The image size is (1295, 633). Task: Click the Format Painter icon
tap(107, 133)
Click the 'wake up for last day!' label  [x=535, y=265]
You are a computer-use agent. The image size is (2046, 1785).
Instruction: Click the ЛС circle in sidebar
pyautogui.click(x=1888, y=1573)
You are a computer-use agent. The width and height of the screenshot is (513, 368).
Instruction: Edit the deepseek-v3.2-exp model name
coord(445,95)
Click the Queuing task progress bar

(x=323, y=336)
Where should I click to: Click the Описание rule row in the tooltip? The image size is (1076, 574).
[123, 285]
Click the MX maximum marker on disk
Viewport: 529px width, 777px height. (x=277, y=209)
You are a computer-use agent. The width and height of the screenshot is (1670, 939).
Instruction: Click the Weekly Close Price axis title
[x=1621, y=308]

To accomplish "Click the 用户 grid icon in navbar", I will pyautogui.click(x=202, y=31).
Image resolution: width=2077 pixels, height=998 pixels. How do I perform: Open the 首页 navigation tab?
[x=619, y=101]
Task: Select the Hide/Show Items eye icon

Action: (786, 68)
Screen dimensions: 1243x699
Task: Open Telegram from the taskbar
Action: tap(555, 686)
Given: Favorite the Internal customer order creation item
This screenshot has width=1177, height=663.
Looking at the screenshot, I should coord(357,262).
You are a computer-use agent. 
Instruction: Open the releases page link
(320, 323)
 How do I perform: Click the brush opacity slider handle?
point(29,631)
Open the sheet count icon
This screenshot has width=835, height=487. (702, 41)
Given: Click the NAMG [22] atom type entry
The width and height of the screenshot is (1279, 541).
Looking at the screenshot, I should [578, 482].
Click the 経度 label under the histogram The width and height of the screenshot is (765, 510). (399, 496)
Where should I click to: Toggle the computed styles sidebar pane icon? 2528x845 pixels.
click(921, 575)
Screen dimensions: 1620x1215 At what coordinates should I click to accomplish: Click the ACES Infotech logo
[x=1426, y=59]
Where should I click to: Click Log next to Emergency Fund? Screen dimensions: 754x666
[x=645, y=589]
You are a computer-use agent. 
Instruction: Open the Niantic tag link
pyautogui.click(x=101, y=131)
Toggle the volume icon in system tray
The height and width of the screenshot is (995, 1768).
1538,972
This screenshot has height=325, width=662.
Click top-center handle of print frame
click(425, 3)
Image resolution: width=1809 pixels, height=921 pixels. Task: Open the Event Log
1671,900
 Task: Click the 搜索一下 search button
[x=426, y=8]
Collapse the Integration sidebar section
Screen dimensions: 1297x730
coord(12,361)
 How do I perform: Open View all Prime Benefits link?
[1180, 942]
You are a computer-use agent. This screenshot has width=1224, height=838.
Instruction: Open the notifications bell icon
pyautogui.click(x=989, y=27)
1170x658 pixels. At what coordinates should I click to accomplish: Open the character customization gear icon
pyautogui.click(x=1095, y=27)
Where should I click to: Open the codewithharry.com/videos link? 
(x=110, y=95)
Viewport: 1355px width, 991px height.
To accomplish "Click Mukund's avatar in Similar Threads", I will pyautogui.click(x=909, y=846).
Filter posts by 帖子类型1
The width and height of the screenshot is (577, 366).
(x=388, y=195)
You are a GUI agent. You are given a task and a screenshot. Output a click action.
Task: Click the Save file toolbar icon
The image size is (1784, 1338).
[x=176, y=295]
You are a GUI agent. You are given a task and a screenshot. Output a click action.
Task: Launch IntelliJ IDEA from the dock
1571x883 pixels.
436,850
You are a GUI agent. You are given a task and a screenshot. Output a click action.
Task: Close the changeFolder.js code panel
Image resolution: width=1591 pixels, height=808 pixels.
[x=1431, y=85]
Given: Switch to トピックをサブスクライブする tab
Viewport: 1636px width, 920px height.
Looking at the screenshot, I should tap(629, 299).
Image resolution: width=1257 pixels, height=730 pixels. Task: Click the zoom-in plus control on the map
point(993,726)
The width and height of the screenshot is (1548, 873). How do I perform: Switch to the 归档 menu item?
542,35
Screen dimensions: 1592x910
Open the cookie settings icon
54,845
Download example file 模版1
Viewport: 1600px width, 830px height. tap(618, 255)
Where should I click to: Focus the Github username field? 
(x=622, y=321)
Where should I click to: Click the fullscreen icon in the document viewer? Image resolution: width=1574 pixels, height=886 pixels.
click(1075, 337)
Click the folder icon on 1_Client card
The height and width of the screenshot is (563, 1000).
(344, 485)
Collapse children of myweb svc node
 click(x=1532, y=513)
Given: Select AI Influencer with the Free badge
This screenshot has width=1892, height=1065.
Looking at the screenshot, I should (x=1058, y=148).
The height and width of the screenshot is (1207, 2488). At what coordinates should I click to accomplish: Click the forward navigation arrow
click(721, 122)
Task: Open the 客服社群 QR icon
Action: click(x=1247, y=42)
━━━
Look through the material above and print exactly the lines from the one containing "is (513, 368)." to the one containing "is (1670, 939).", both included, and nothing more.

[Answer to this problem]:
You are a computer-use agent. The width and height of the screenshot is (513, 368).
Instruction: Edit the deepseek-v3.2-exp model name
coord(445,95)
Click the Queuing task progress bar

(x=323, y=336)
Where should I click to: Click the Описание rule row in the tooltip? The image size is (1076, 574).
[123, 285]
Click the MX maximum marker on disk
Viewport: 529px width, 777px height. (x=277, y=209)
You are a computer-use agent. The width and height of the screenshot is (1670, 939).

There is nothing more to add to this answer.